§ **Material to process**:
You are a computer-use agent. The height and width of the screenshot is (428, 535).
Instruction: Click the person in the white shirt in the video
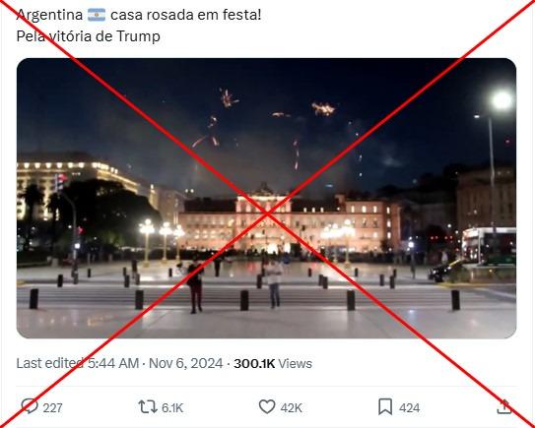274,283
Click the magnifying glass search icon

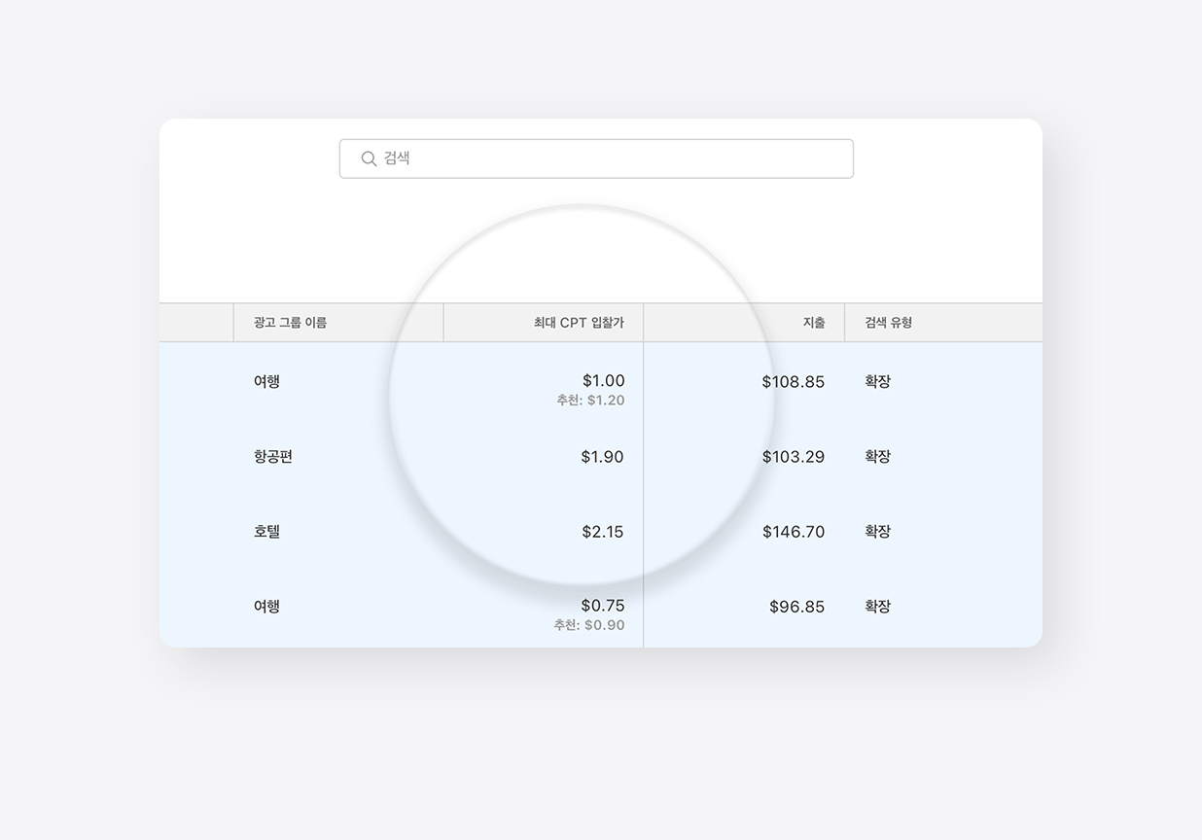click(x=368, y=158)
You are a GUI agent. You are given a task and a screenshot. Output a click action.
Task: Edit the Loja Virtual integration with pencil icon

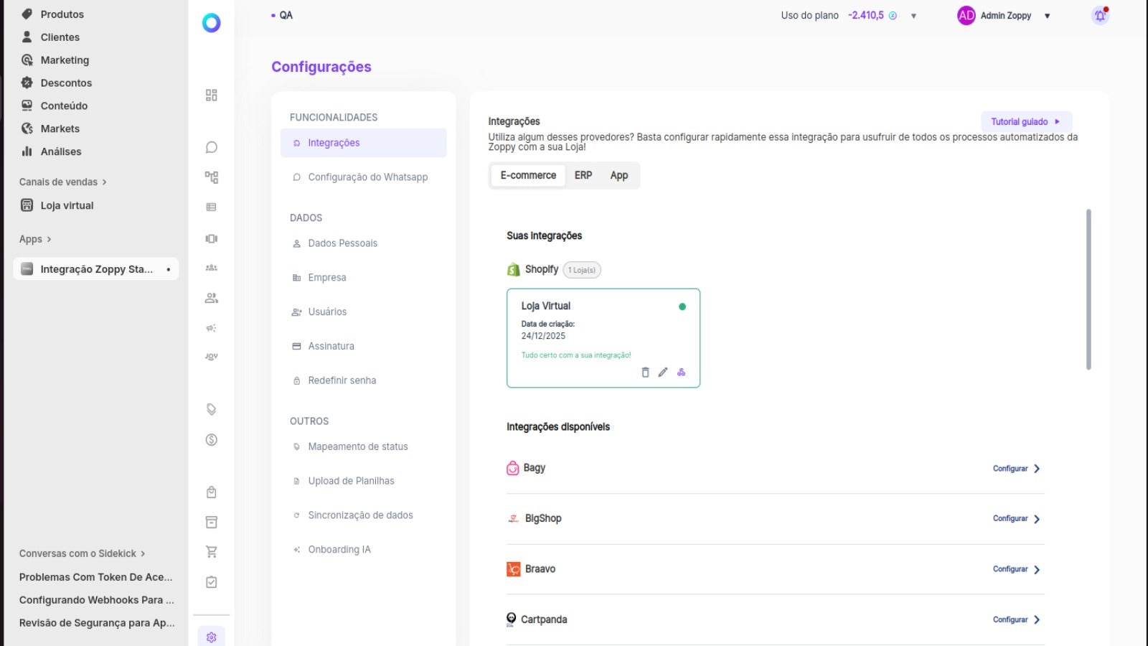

§ **Problem**: Once the images are dropped, set down the remaining material word for word.

§ **Result for this exercise**:
You are a computer-use agent. The height and width of the screenshot is (428, 535).
Instruction: Click the person in the white shirt in the video
274,283
Click the magnifying glass search icon

click(x=368, y=158)
You are a GUI agent. You are given a task and a screenshot. Output a click action.
Task: Edit the Loja Virtual integration with pencil icon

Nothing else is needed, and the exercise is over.